- [Exercise]:
Repeat exactly the lines below from the line that contains "Image resolution: width=1318" to the last line, inclusive, without the pictures.

- [Source data]:
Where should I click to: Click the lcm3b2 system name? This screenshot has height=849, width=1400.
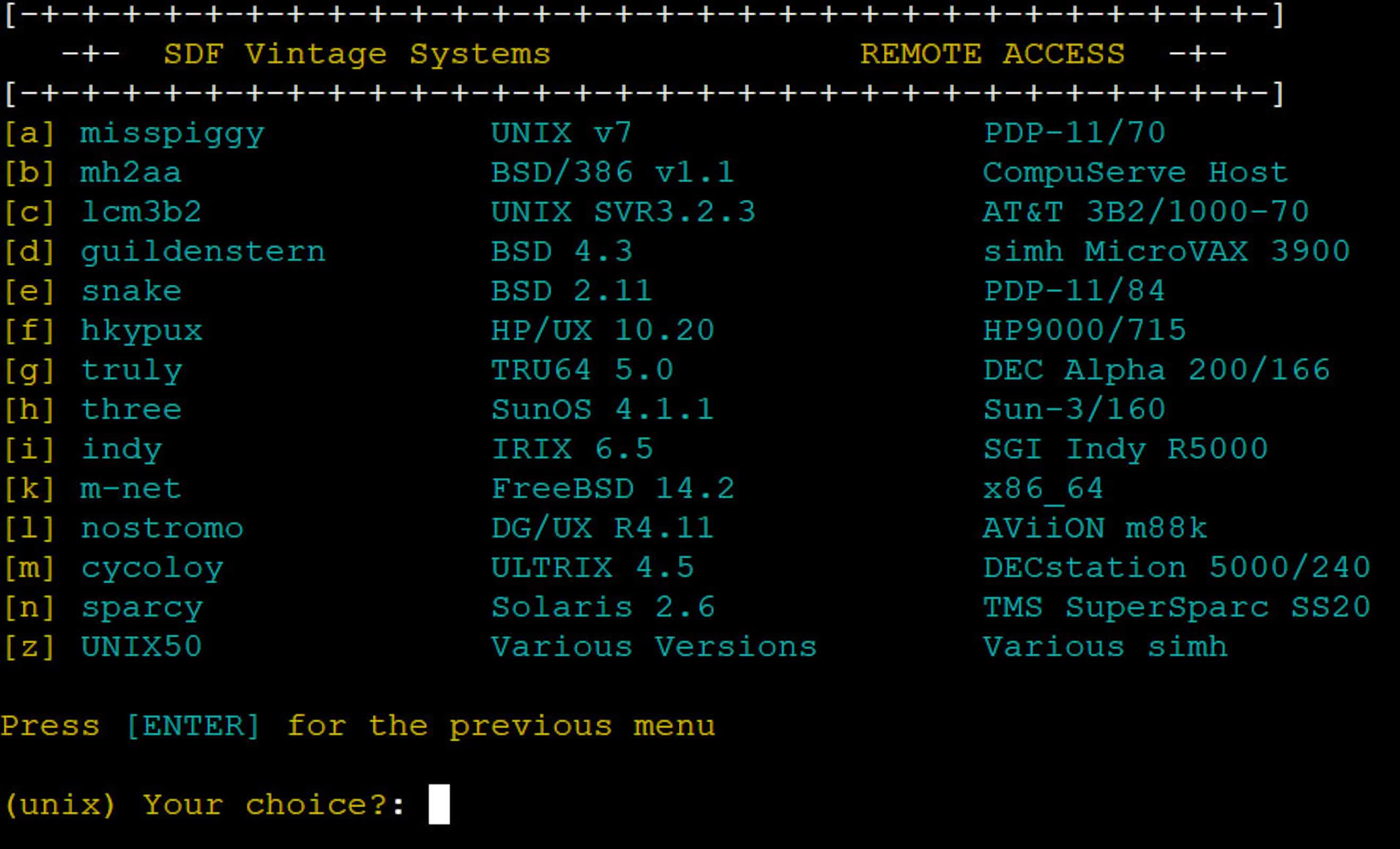click(141, 212)
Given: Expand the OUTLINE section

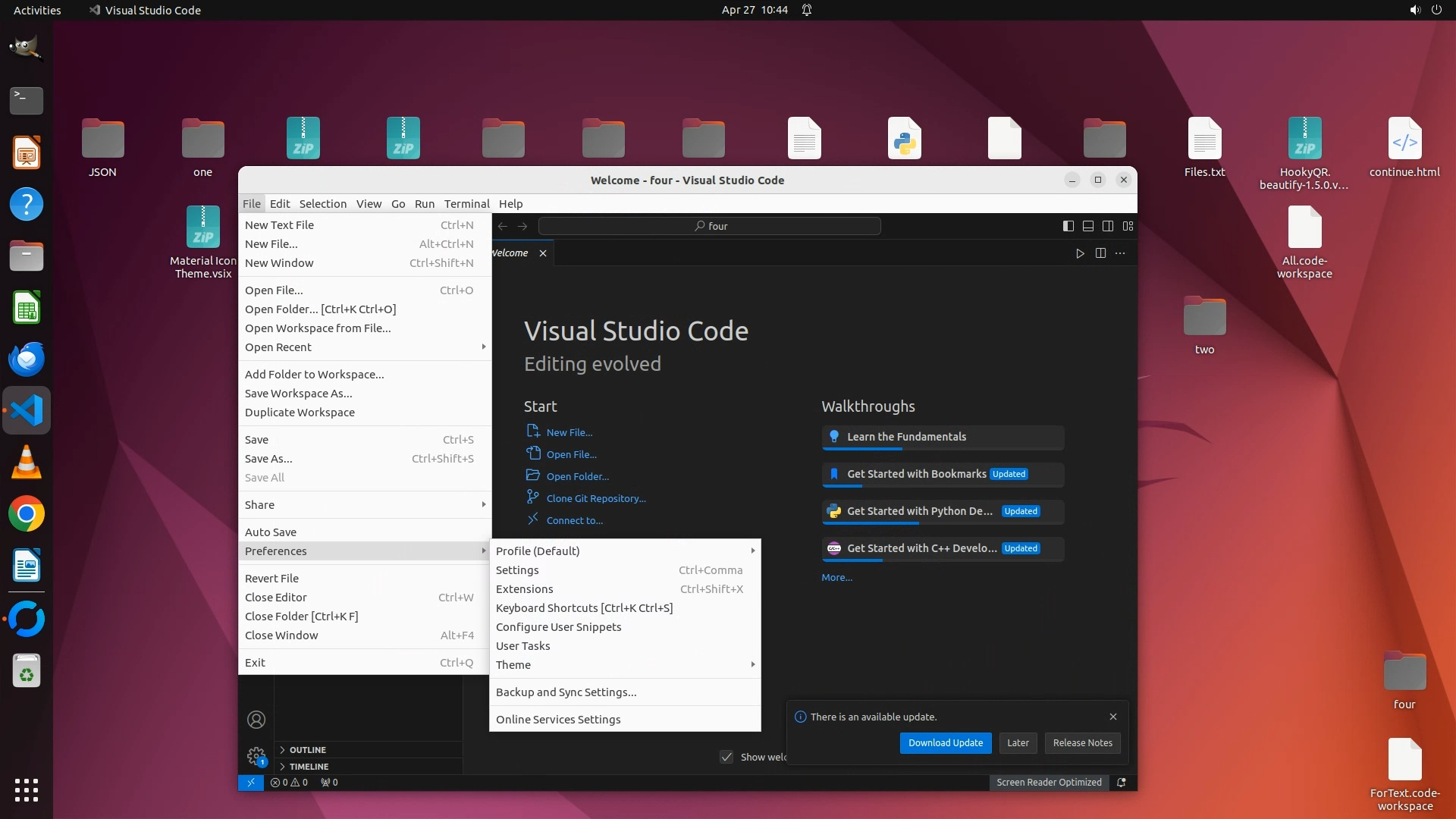Looking at the screenshot, I should click(307, 749).
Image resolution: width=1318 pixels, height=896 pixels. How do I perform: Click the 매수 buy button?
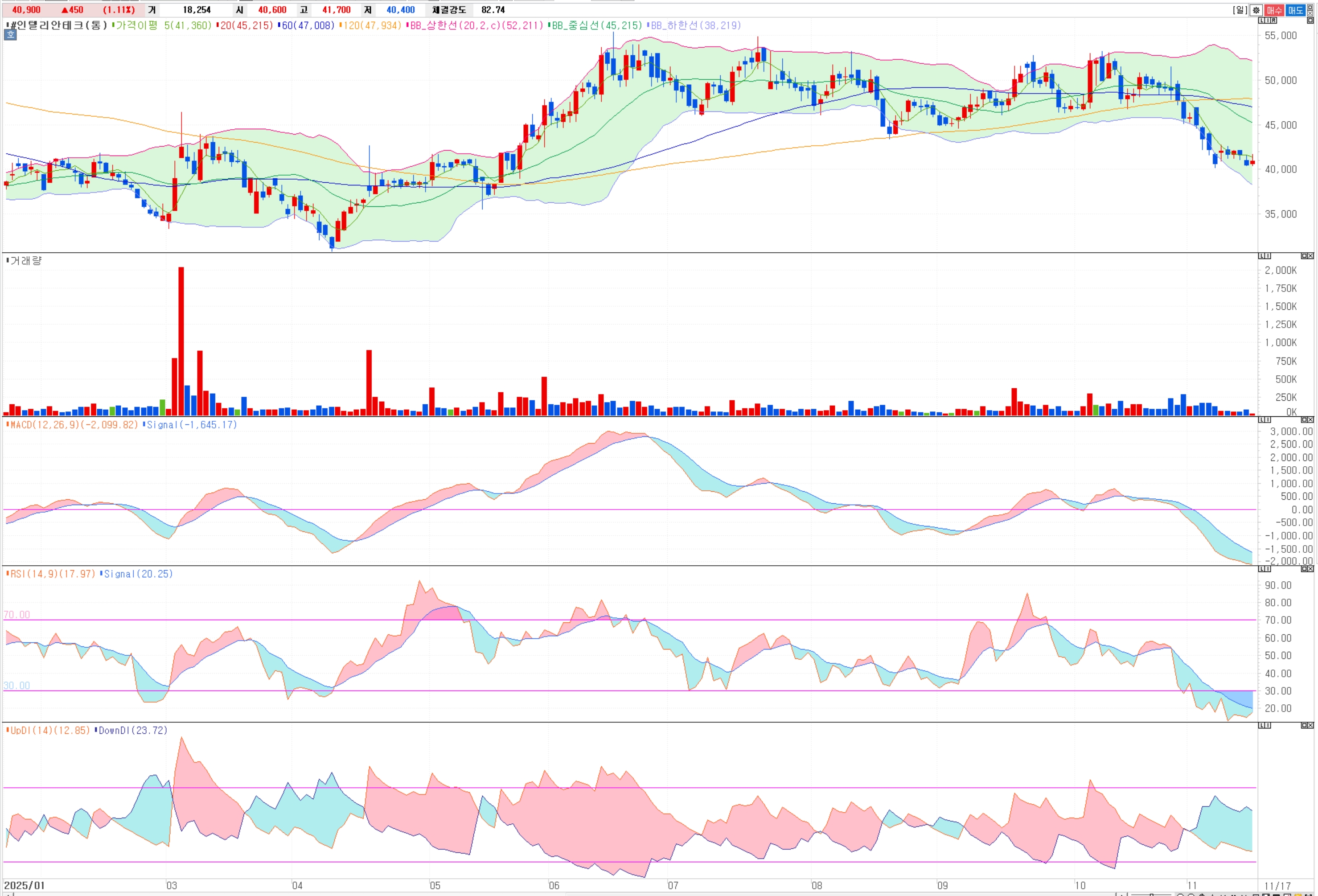pos(1274,10)
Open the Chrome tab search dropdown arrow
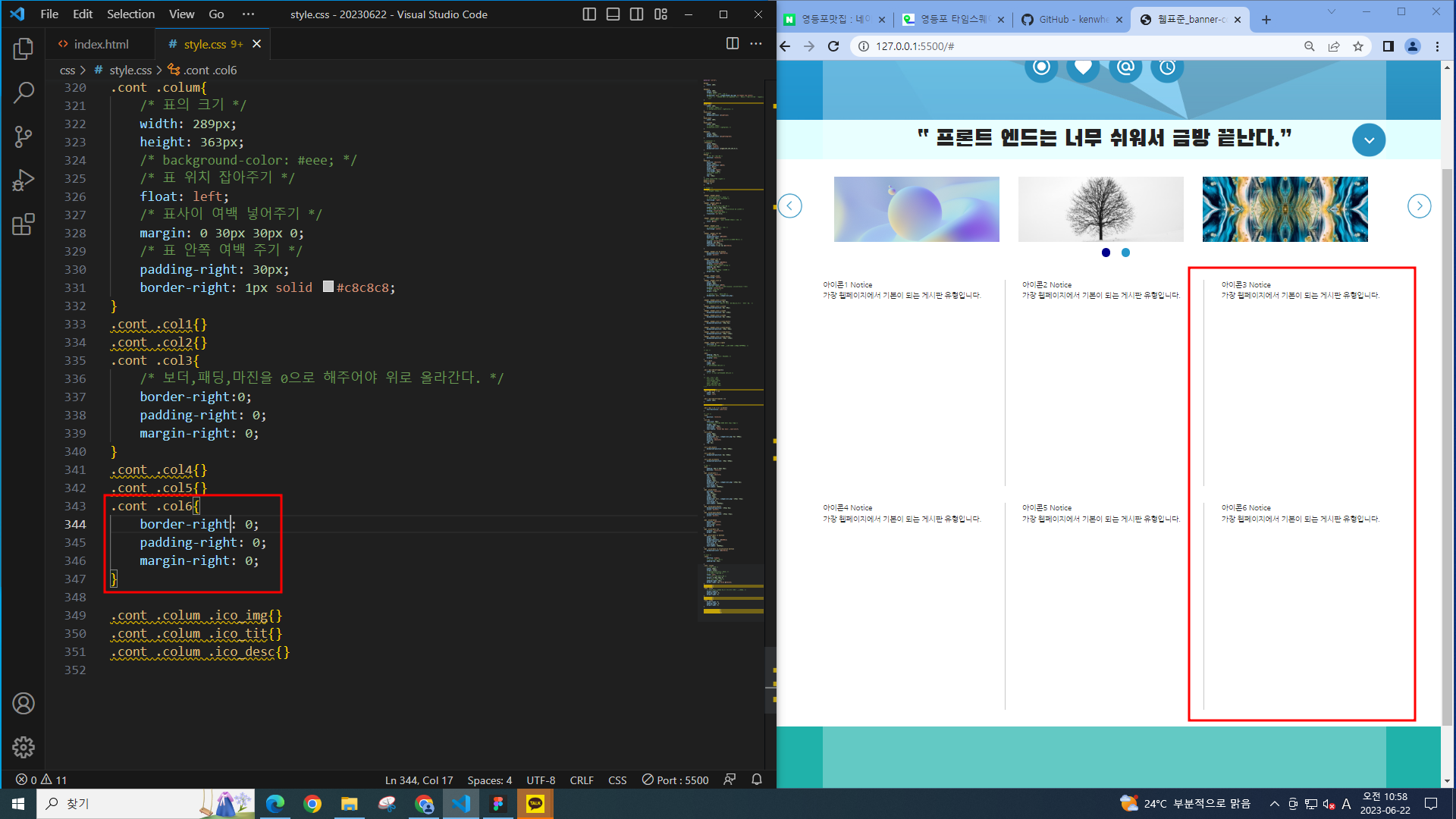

- [Task solution]:
Image resolution: width=1318 pixels, height=896 pixels. How do I perform: Click the 매수 buy button?
pos(1274,10)
Open the Chrome tab search dropdown arrow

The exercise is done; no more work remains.